Senin 28 Aug 2017 08:48 WIB

Wakil Ketua MUI: Usut dan Hukum Berat Anggota Jaringan Saracen

Rep: Fuji E Permana/ Red: Bayu Hermawan
Wakil Ketua Umum MUI Zainut Tauhid Saadi.
Foto: Republika/Yasin Habibi
Wakil Ketua Umum MUI Zainut Tauhid Saadi.

REPUBLIKA.CO.ID, JAKARTA --Wakila Ketua Majelis Ulama Indonesia (MUI), Zainut Tauhid mengapresiasi Polri yang telah berhasil menangkap tiga tersangka anggota sindikat saracen, yang menyebarkan ujaran kebencian dan SARA. Ia pun meminta kepada pihak kepolisian untuk mengusut tuntas seluruh jaringan, termasuk para penyandang dananya.

"MUI meminta para pelaku dan penyandang dana diberikan hukuman yang berat untuk memberikan efek jera kepada mereka," katanya kepada Republika.co.id, Senin (28/8).

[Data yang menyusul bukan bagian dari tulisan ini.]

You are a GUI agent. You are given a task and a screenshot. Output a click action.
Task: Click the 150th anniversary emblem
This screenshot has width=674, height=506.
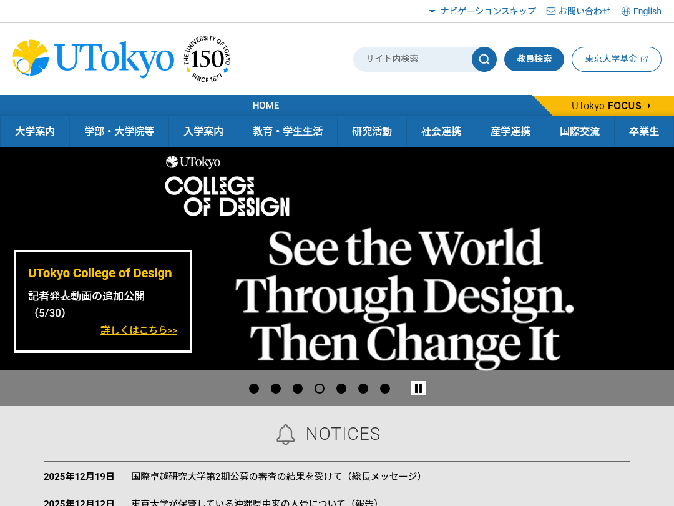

Zainut mengatakan, sindikat saracen adalah kelompok yang diduga melakukan penyebaran ujaran kebencian di media sosial. Mereka membuat propaganda di media sosial melalui meme-meme bermuatan kebencian dan SARA. Kemudian meme-meme tersebut disebar ke grup-grup baru yang dibuat oleh tersangka.

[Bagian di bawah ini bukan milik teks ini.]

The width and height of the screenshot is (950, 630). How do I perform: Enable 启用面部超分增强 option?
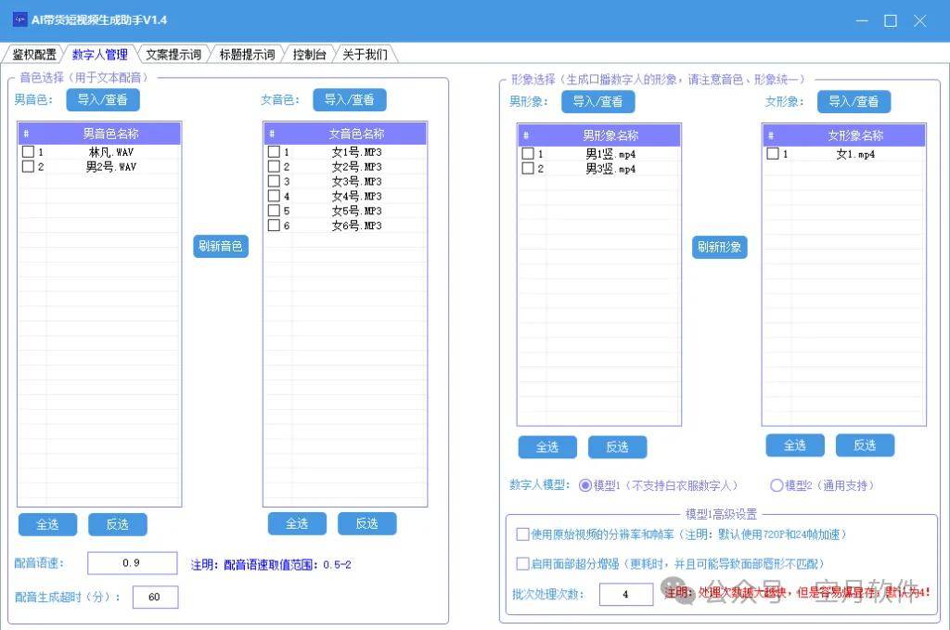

Ia menerangkan, perbuatan tersangka di samping bertentangan dengan hukum positif, juga tidak dibenarkan secara syariah dan haram hukumnya. Hal tersebut sesuai dengan Fatwa MUI Nomor 24 Tahun 2017 tentang Hukum dan Pedoman Bermuamalah melalui Media Sosial.

Dalam Fatwa MUI disebutkan bahwa setiap Muslim yang bermuamalah melalui media sosial diharamkan melakukan gibah (membicarakan keburukan atau aib orang lain), fitnah, namimah (adu domba) dan penyebaran permusuhan. MUI juga mengharamkan aksi bullying, ujaran kebencian serta permusuhan atas dasar suku, agama, ras atau antar golongan.

"Haram pula bagi umat Muslim yang menyebarkan hoax serta informasi bohong meskipun dengan tujuan baik, apalagi dengan tujuan jahat," ujarnya.

Zainut menegaskan, MUI juga melarang kegiatan memproduksi, menyebarkan dan membuat konten maupun informasi yang tidak benar kepada masyarakat. Selain itu, aktivitas buzzer seperti kelompok saracen di media sosial yang menyediakan informasi berisi hoax, gibah, fitnah, namimah, bullying, aib, gosip dan hal-hal lain sejenis sebagai profesi untuk memperoleh keuntungan, baik ekonomi maupun non-ekonomi, hukumnya haram.

"Demikian juga orang yang menyuruh, mendukung, membantu, memanfaatkan jasa dan orang yang memfasilitasinya (hukumnya haram)," jelasnya.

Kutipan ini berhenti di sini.